The computational goal of Competition 2 is to identify those sequences within the existing NGS dataset that encode the highest-affinity antibodies (that have not already had their affinities determined) in the two largest HCDR3 clusters, by largest number of VL+VH sequences, from experimental bin group 1 (that is, 28F and 27F) and the largest cluster from experimental bin group 2 (that is, 47F; Table 4). Results will be compared to the affinities of those antibodies that were experimentally derived and for which sequences were provided.

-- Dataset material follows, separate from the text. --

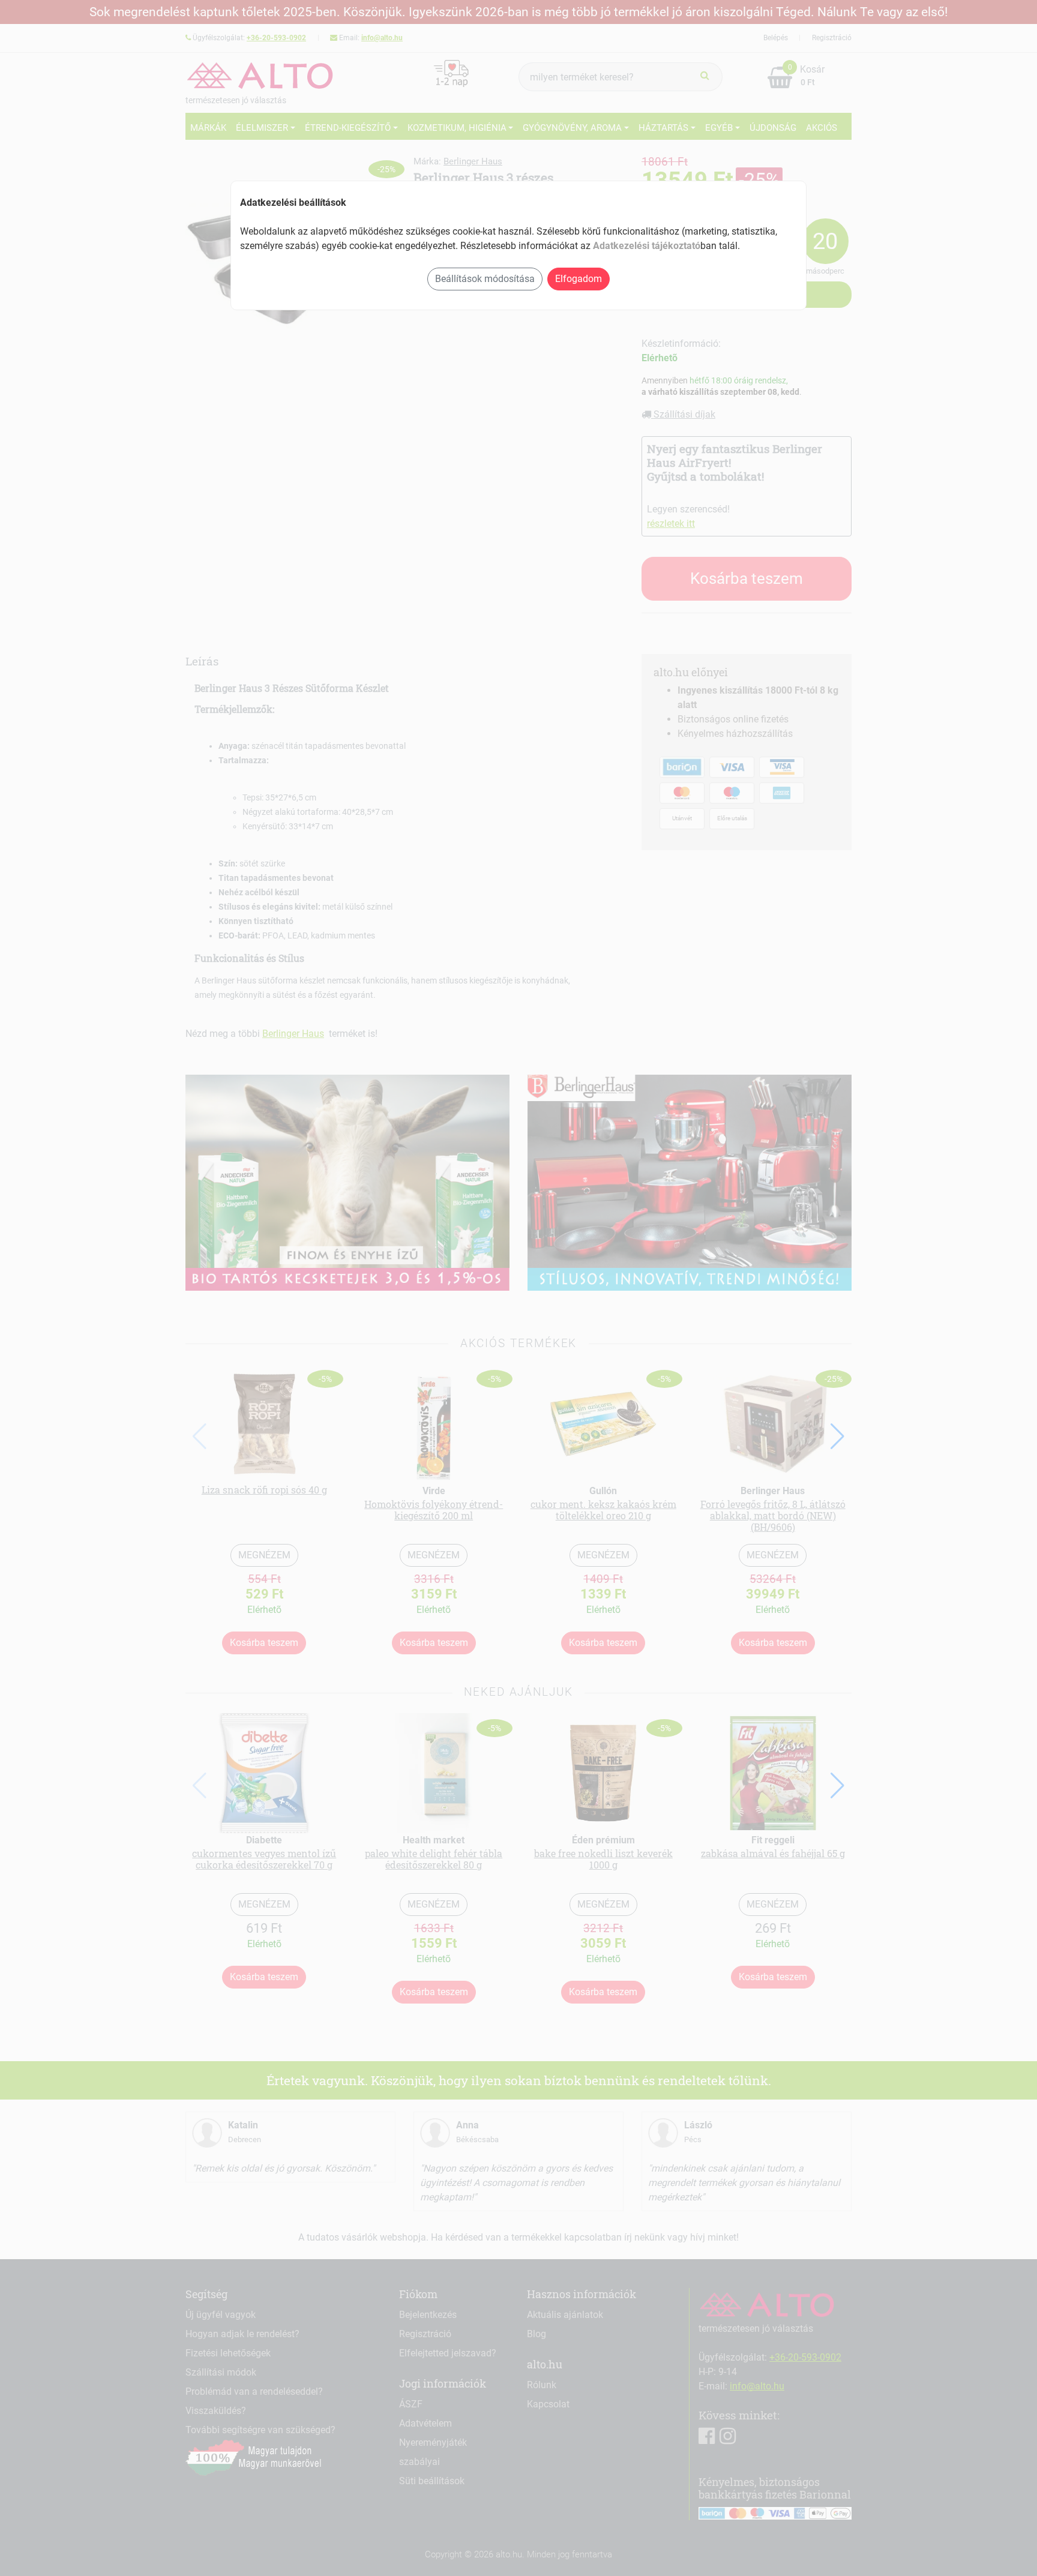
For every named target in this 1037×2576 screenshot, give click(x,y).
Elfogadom (578, 278)
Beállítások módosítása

Competition 3: NGS-inspired computational antibody design
Participants will be given the same NGS output as in competition 2. The AI/ML goal is to generate out-of-library sequences of antibodies binding the same target with as high affinities as possible that also exhibit favorable developability properties, using the provided NGS datasets described here and any other useful publicly available data. Only CDRs should be designed, and frameworks should remain unmodified (Table 2). The out-of-library sequences should not be present within the NGS dataset itself, nor be derived from any previous independent experiments. Results will be compared to the affinities of those antibodies that were experimentally derived and for which sequences were provided.
Each of these challenges has high affinity as an endpoint, but developability will also be assessed to ensure that affinity is not generated at the expense of developability. Antibodies will be judged as passing, questionable or failing on each of the five developability assays described above, with failing antibodies scored 2, questionable antibodies scored 1 and passing antibodies scored 0; any antibody with a total score of 4 or above will be considered failing.